Propulsadas por este energético tanteo, las pupilas de Powell
viajaron luego a Holanda. Una vez más, Inglaterra quedó en deuda
con Williams, centrocampista del Everton, que conservó la sangre
fría en su lanzamiento desde el punto penal por tercera vez en
otros tantos encuentros. En el siguiente compromiso, contra
Francia, 12,164 espectadores acudieron al estadio de Ewood Park,
sede del Blackburn Rovers, para presenciar el empate sin goles de
su selección.
A continuación se sucedieron tres victorias consecutivas
contra Austria, Hungría y Holanda, en las cuales Inglaterra anotó
diez goles sin conceder ninguno, antes del decisivo duelo contra
Francia en Rennes, el 30 de septiembre de 2006.
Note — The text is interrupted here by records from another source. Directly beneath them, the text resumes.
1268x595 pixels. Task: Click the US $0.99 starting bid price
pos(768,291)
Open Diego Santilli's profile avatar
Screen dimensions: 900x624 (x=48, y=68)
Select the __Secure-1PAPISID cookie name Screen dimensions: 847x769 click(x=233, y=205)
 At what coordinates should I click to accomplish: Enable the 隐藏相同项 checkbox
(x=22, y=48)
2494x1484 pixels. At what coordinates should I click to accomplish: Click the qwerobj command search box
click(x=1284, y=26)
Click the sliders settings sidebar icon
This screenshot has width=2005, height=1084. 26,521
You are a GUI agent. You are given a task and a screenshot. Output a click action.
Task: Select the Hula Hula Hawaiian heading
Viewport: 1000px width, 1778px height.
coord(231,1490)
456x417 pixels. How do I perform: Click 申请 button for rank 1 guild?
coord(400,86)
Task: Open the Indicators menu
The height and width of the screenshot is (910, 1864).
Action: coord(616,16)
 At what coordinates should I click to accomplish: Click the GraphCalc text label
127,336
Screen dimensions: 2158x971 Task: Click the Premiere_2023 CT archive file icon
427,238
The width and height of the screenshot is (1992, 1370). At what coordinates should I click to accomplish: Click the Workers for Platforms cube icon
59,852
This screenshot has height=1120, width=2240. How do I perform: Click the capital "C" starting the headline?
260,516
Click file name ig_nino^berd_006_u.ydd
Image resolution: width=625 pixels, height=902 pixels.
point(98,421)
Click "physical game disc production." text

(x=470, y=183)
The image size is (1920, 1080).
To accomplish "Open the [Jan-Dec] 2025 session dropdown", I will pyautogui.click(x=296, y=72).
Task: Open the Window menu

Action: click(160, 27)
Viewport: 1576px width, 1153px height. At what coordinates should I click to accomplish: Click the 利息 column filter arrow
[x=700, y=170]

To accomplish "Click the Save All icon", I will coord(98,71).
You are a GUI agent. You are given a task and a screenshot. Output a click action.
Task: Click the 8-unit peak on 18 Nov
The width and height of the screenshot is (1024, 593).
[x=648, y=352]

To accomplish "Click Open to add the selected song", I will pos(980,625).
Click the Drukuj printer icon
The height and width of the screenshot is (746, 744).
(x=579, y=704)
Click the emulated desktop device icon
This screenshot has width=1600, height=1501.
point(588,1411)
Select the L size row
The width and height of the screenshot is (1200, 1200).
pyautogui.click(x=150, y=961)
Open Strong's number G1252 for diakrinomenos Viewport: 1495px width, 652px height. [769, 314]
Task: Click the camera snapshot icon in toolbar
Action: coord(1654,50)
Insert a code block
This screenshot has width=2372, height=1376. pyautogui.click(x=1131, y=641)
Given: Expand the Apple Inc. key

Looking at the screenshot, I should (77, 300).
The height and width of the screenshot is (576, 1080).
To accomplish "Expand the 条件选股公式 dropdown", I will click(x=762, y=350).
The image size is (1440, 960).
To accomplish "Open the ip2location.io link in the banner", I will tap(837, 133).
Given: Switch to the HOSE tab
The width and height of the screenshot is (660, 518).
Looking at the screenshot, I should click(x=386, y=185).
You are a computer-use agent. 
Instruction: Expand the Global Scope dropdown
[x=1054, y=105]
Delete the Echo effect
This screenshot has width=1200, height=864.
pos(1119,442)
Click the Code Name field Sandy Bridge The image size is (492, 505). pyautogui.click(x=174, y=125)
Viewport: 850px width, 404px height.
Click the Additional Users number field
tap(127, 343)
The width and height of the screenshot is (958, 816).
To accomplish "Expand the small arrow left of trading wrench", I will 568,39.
El equipo de Powell recabó el punto que necesitaba después de
adelantarse en el marcador en el minuto 63 por un gol en propia
puerta de Hoda Lattaf, que desvió la trayectoria de un tiro libre
de Rachel Yankey. Francia contraatacó y empató la contienda por
mediación de la suplente Ludivine Diguelman a falta de un minuto
para cumplirse el tiempo reglamentario, lo que desembocó en un
final bastante tenso. No obstante, Inglaterra se mantuvo firme y
reservó su billete para representar a Europa en la Copa Mundial
Femenina de la FIFA China 2007.
Seleccionadora
Hope Powell fue nombrada primera seleccionadora nacional a
jornada completa del equipo femenino en junio de 1998. Esta
veterana ex futbolista, que acumula 66 internacionalidades y 35
goles con Inglaterra, es la primera mujer en asumir el cargo y la
más joven hasta la fecha. Powell empezó a jugar al fútbol en el
Millwall Lionesses a los 11 años y ganó tres veces la Copa Femenina
de Inglaterra, una de ellas conseguida en conjunción con el título
de liga como capitana del Croydon en 1996.
Es una entrenadora perfectamente cualificada, que en 2003 se
convirtió en la primera mujer en obtener la licencia profesional de
la UEFA, el máximo título de entrenador disponible. Entre sus
logros, hasta la fecha, destaca el acceso a la semifinal del
Campeonato Femenino de la UEFA con la selección sub-19 en 2002 y
2003, y a los cuartos de final del primer Campeonato Mundial del
Fútbol Femenino Sub-19 de la FIFA en 2002, el mismo año en el que
le fue otorgada la medalla de la Orden del Imperio Británico en el
acto de celebración del cumpleaños de la Reina.
Además de clasificar a la selección inglesa para el certamen
de China 2007, Powell entrenó al primer equipo que se clasificó
para el Campeonato Europeo de la UEFA 2001 en su primer torneo
importante como seleccionadora, y en junio de 2005 poco le faltó
para meter a su país en semifinales del Campeonato Europeo
disputado en territorio inglés.
Palmarés en la Copa Mundial Femenina de la FIFA
- El certamen de China 2007 constituye la segunda participación
de Inglaterra en una fase final de la Copa Mundial Femenina de la
FIFA.
- En la competición de Suecia 1995, jugó cuatro partidos, de los que ganó dos y perdió otros dos. Las inglesas se impusieron por 3-2 ante Nigeria y Canadá, pero cayeron ante Noruega (2-0) y Alemania (3-0)
Hemos oído...
"Participar en una Copa Mundial es el sueño de toda jugadora. Representar a tu país en la máxima competición posible es la principal ambición de cualquier futbolista. Cualquiera de los equipos europeos clasificados puede ganar el Mundial. Nuestro primer objetivo es sobrevivir a la fase de grupos. Obviamente, Alemania y Estados Unidos son las favoritas, pero tengo mucha confianza en que nosotras podemos hacerlo bien". Rachel Unitt, lateral izquierda de Inglaterra.